Book review: The Wellness Syndrome - an industry brilliantly dissected
The idea of "wellness" in our age is missing something. To achieve wellness, a person must eat correctly, get plenty of sleep, exercise regularly, and have the right socially sanctioned desires for professional advancement and consumer objects.

by Carl Cederström and André Spicer
Polity


This hegemonic idea of wellness has, however, zero intellectual substance. Once upon a time, people who spoke Latin used to say "mens sana in corpore sano", which meant at least that a healthy mind was as important as a healthy body, and sometimes that the whole point of having a healthy body was to have a healthy mind.
But we live in the age of the official promotion of "mindfulness", whose aim is to calm the mind to a state of bovine acceptance. The modern idea of wellness is opposed to deep thinking: it encourages us all to become happily stupid athletes of capitalist productivity.
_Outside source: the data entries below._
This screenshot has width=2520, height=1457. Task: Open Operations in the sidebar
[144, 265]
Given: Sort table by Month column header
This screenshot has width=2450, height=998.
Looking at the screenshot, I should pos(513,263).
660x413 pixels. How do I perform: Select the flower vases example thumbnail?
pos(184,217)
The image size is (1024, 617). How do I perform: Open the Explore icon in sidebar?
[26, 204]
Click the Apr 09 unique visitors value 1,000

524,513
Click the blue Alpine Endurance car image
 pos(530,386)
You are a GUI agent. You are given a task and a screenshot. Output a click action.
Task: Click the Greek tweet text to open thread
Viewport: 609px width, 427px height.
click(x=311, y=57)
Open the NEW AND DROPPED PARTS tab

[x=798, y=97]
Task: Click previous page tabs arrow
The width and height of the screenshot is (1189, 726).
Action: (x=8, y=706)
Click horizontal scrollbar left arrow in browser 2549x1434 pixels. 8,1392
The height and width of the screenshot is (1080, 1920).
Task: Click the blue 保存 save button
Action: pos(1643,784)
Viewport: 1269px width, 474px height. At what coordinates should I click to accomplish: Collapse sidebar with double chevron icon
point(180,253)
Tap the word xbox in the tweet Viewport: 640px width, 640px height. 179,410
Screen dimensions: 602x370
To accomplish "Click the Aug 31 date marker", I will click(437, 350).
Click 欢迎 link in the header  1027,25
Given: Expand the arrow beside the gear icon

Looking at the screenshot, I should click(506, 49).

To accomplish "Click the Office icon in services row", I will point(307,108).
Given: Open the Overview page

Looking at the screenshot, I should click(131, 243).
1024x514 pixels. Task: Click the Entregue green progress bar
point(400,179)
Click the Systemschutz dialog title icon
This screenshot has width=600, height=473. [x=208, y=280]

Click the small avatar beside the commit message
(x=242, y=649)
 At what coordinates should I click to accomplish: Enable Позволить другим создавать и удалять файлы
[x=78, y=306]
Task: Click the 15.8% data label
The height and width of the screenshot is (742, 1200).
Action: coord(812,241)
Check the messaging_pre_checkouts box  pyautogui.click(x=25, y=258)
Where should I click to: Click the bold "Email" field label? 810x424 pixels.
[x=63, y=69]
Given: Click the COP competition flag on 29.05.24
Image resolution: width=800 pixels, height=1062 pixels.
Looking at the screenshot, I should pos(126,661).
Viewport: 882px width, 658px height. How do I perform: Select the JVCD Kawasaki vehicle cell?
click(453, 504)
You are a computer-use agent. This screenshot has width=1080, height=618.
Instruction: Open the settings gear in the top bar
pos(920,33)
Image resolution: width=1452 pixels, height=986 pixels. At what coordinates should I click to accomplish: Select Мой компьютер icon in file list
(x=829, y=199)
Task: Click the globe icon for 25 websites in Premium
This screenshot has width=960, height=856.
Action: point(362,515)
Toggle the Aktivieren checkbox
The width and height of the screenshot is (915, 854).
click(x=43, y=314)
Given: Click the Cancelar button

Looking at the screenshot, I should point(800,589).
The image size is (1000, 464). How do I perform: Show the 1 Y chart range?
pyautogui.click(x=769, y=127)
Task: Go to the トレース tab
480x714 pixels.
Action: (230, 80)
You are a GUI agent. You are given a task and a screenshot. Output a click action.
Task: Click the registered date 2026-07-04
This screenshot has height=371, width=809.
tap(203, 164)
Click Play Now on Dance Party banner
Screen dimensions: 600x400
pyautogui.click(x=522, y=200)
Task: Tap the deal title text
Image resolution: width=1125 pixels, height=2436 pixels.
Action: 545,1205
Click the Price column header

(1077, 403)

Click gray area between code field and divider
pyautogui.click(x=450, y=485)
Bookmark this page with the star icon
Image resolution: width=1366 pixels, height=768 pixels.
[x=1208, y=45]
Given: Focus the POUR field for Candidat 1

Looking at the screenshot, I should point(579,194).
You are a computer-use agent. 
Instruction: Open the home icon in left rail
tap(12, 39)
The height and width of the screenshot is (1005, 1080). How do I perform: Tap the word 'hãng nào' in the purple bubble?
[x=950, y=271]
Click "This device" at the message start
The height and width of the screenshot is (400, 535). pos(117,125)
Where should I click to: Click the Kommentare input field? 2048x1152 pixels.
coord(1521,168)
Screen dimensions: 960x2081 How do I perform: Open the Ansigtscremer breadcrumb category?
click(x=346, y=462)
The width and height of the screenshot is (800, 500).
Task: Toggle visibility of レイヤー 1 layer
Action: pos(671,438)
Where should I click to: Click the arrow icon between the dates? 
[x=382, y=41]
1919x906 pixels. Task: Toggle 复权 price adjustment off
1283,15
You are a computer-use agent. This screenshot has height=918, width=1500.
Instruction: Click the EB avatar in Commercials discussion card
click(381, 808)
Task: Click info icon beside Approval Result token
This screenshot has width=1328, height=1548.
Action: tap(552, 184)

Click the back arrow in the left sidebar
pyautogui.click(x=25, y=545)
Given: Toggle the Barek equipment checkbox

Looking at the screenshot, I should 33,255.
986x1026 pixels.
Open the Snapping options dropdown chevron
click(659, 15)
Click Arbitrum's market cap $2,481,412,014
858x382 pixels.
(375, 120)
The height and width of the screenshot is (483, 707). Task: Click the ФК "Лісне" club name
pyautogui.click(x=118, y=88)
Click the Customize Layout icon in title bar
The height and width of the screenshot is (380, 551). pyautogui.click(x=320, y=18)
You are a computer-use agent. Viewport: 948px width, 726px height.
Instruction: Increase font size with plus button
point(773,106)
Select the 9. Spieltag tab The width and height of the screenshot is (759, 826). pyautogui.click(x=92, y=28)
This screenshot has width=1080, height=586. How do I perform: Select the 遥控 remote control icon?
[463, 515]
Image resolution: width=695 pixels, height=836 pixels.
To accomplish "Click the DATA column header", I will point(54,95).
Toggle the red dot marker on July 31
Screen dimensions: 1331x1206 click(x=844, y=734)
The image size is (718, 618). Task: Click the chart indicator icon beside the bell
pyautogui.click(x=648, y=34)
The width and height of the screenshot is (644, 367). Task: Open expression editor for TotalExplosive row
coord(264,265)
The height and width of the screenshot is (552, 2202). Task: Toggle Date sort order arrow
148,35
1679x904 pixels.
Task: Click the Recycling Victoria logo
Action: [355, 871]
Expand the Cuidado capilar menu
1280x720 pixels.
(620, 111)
Carl Cederström and André Spicer's brilliantly sardonic anatomy of this "wellness syndrome" concentrates on the ways in which the pressure to be well operates as a moralising command and obliterates political engagement. The body, for adherents of wellness, becomes the only "truth system", and the withdrawal into it leads to "passive nihilism".
If we are all obsessed with being well individually, the book warns, we will not be well together.
Is wellness really such an onerous imposition? It is, the authors point out, for the increasing number of American students required to sign "wellness contracts" with their university, according to one of which the youngster promises to "maintain an alcohol- and drug-free lifestyle".